Pauline Pfeiffer - Hemingway

Hemingway

In the spring of 1926, Hadley became aware of Hemingway's affair with Pauline, and in July Pauline joined the couple for their annual trip to Pamplona. On their return to Paris, the couple decided to separate; and in November Hadley formally requested a divorce. They were divorced in January 1927.

Hemingway married Pauline in May, and they went to Le Grau-du-Roi to honeymoon. Pauline's family was wealthy and Catholic; before the marriage Hemingway converted to Catholicism. By the end of the year Pauline, who was pregnant, wanted to move back to America. John Dos Passos recommended Key West, and they left Paris in March 1928.

They had two sons Patrick and Gregory. Hemingway went to Spain in 1937 and there began an affair with Martha Gellhorn. He and Pfeiffer were divorced on November 4, 1940, and he married Gellhorn three weeks later.

Read more about this topic:  Pauline Pfeiffer

Famous quotes containing the word hemingway:

    The hardest thing to do is to write straight honest prose on human beings. First you have to know the subject; then you have to know how to write. Both take a lifetime to learn, and anybody is cheating who takes politics as a way out.

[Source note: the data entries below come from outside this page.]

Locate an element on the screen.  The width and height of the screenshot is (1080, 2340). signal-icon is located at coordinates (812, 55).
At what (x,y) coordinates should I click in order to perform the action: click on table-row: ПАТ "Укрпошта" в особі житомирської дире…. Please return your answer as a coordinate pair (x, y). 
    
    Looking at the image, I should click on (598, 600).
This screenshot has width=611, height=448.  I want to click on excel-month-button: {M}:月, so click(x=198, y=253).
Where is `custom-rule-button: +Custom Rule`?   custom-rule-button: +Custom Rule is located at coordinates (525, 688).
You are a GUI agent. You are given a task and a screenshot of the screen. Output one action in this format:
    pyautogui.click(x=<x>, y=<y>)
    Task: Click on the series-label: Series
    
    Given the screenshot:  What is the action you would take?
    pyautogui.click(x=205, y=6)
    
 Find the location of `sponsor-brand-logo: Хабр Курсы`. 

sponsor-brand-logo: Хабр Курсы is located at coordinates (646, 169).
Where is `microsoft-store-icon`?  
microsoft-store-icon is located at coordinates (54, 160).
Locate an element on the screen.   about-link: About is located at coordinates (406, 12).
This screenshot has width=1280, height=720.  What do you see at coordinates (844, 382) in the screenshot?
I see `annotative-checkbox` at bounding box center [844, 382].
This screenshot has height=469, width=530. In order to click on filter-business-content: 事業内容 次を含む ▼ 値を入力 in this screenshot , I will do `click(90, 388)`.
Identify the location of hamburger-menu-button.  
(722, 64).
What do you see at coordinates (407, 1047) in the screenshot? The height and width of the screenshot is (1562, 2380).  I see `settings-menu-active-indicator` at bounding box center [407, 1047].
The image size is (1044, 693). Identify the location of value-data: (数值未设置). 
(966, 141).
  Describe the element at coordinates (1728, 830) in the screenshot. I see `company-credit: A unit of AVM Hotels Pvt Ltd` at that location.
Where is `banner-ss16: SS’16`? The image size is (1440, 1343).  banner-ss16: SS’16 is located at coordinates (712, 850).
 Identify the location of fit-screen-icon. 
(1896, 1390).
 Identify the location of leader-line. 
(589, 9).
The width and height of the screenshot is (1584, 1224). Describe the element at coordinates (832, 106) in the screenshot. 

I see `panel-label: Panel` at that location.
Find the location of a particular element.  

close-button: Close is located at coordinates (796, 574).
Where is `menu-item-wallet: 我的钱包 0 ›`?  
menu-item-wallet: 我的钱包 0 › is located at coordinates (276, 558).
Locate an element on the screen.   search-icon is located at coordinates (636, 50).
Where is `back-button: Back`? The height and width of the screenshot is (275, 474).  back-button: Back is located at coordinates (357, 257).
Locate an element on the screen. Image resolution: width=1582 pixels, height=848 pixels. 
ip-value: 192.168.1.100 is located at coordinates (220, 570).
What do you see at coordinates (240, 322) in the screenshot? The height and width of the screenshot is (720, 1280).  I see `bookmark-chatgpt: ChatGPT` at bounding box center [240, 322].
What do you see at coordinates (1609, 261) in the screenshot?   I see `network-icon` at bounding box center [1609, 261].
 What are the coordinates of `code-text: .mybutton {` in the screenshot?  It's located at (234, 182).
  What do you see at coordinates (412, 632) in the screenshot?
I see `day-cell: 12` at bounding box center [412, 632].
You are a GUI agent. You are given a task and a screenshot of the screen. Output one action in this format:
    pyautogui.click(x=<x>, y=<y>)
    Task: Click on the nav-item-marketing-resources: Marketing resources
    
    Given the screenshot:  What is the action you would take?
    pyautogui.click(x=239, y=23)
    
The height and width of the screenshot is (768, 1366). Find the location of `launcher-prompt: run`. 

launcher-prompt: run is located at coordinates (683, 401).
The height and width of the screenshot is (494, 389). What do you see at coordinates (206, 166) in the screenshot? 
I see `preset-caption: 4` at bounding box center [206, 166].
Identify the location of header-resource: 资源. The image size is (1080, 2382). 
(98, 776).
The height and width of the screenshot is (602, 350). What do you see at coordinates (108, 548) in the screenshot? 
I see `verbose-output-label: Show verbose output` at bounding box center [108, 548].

All the outs are too easy, and the thing itself is too hard to do.
    —Ernest Hemingway (1899–1961)

    The only thing that could spoil a day was people.... People were always the limiters of happiness except for the very few that were as good as spring itself.
    —Ernest Hemingway (1899–1961)

    You know that fiction, prose rather, is possibly the roughest trade of all in writing. You do not have the reference, the old important reference. You have the sheet of blank paper, the pencil, and the obligation to invent truer than things can be true. You have to take what is not palpable and make it completely palpable and also have it seem normal and so that it can become a part of experience of the person who reads it.